This notebook shows how gamba can be used to reproduce findings from Philander's 2014 study on data mining methods for detecting high-risk gamblers.
It uses data available through the transaparency project above, and performs eight distinct supervised machine learning techniques.
Note: given the high dimensionality of this data (17), the sample size (530) doesn't meet the rule of thumb that 10x17 (or 1700) observations are required for learning to be generalisable. This means that the ouputs of the methods below may change drastically upon repeated executions, and comparison to the original may not be meaningful. That considered, this notebook shows you how to do this kind of analysis using identical methods.
To begin, import gamba as usual;
import gamba as gb
measures_table = gb.data.prepare_philander_data('AnalyticDataSet_HighRisk.txt', loud=True)
log_r, log_rp = gb.machine_learning.logistic_regression(measures_table, 'self_exclude', train_test_split=0.696)
lasso_l, lasso_lp = gb.machine_learning.lasso_logistic_regression(measures_table, 'self_exclude', train_test_split=0.696)
Neural Networks
The following cell uses the Keras library to create and train some neural networks as described in the study. The original study uses the R nnet and caret packages, this stackoverflow post was helpful in understanding the original parameters.
Framing the self_exclude label (0 or 1) as a regression problem means creating a neural network which returns a continuous label. The classification version of the neural network used in the original analysis uses an identical network topology but passes two strings as values instead of a 1 or 0. This should in theory have no substantial difference on the performance of the network (given the sample size and identical architectures).
By contrast, the gamba library's neural network methods have subtly different topologies for classification and regression as described in Deep Learning with Python, which are used here.
nn_c, nn_cp = gb.machine_learning.neural_network_classification(measures_table, 'self_exclude', train_test_split=0.696)
nn_r, nn_rp = gb.machine_learning.neural_network_regression(measures_table, 'self_exclude', train_test_split=0.696)
Support Vector Machines (SVMs)
The following cell uses scikit-learn's SVM methods to create and trains some SVM's. The original paper uses Dimitriadou et al's implementations in R described here.
svm_e, svm_ep = gb.machine_learning.svm_eps_regression(measures_table, 'self_exclude', train_test_split=0.696)

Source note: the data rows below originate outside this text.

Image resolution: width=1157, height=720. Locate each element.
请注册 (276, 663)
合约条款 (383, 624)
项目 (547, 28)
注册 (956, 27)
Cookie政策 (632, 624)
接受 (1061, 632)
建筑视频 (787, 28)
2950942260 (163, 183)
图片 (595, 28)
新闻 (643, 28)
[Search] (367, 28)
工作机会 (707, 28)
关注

svm_c, svm_cp = gb.machine_learning.svm_c_classification(measures_table, 'self_exclude', train_test_split=0.696)
svm_o, svm_op = gb.machine_learning.svm_one_classification(measures_table, 'self_exclude', train_test_split=0.696)
Random Forest
This section implements scikit-learn's ensemble methods to create random forests for classification and regression
rf_r, rf_rp = gb.machine_learning.rf_regression(measures_table, 'self_exclude', train_test_split=0.696)
rf_c, rf_cp = gb.machine_learning.rf_classification(measures_table, 'self_exclude', train_test_split=0.696)

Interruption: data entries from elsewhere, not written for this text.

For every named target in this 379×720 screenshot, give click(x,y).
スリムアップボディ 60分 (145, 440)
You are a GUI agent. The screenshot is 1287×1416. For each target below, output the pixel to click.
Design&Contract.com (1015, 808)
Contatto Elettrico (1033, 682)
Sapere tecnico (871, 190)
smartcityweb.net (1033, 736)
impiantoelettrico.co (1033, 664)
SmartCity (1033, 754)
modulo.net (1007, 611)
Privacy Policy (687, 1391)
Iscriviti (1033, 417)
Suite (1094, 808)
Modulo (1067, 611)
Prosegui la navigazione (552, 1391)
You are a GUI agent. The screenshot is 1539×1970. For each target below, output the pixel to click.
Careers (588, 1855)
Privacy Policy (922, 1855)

Finally lets present the performance of each of the machine learning techniques using a number of metrics. Not all of the metrics apply to all of the methods, but it's a good way to see roughly how they compare.
all_results = [
gb.machine_learning.compute_performance('Logistic Regression', log_r, log_rp),
gb.machine_learning.compute_performance('Lasso Logistic Regression', lasso_l, lasso_lp),
gb.machine_learning.compute_performance('NN Regression', nn_r, nn_rp),
gb.machine_learning.compute_performance('NN Classification', nn_c, nn_cp),
gb.machine_learning.compute_performance('SVM eps-Regression', svm_e, svm_ep),
gb.machine_learning.compute_performance('SVM c-Classification', svm_c, svm_cp),
gb.machine_learning.compute_performance('SVM one-Classification', svm_o, svm_op),
gb.machine_learning.compute_performance('RF Regression', rf_r, rf_rp),
gb.machine_learning.compute_performance('RF Classification', rf_c, rf_cp)
]
all_results_df = gb.concat(all_results)
display(all_results_df)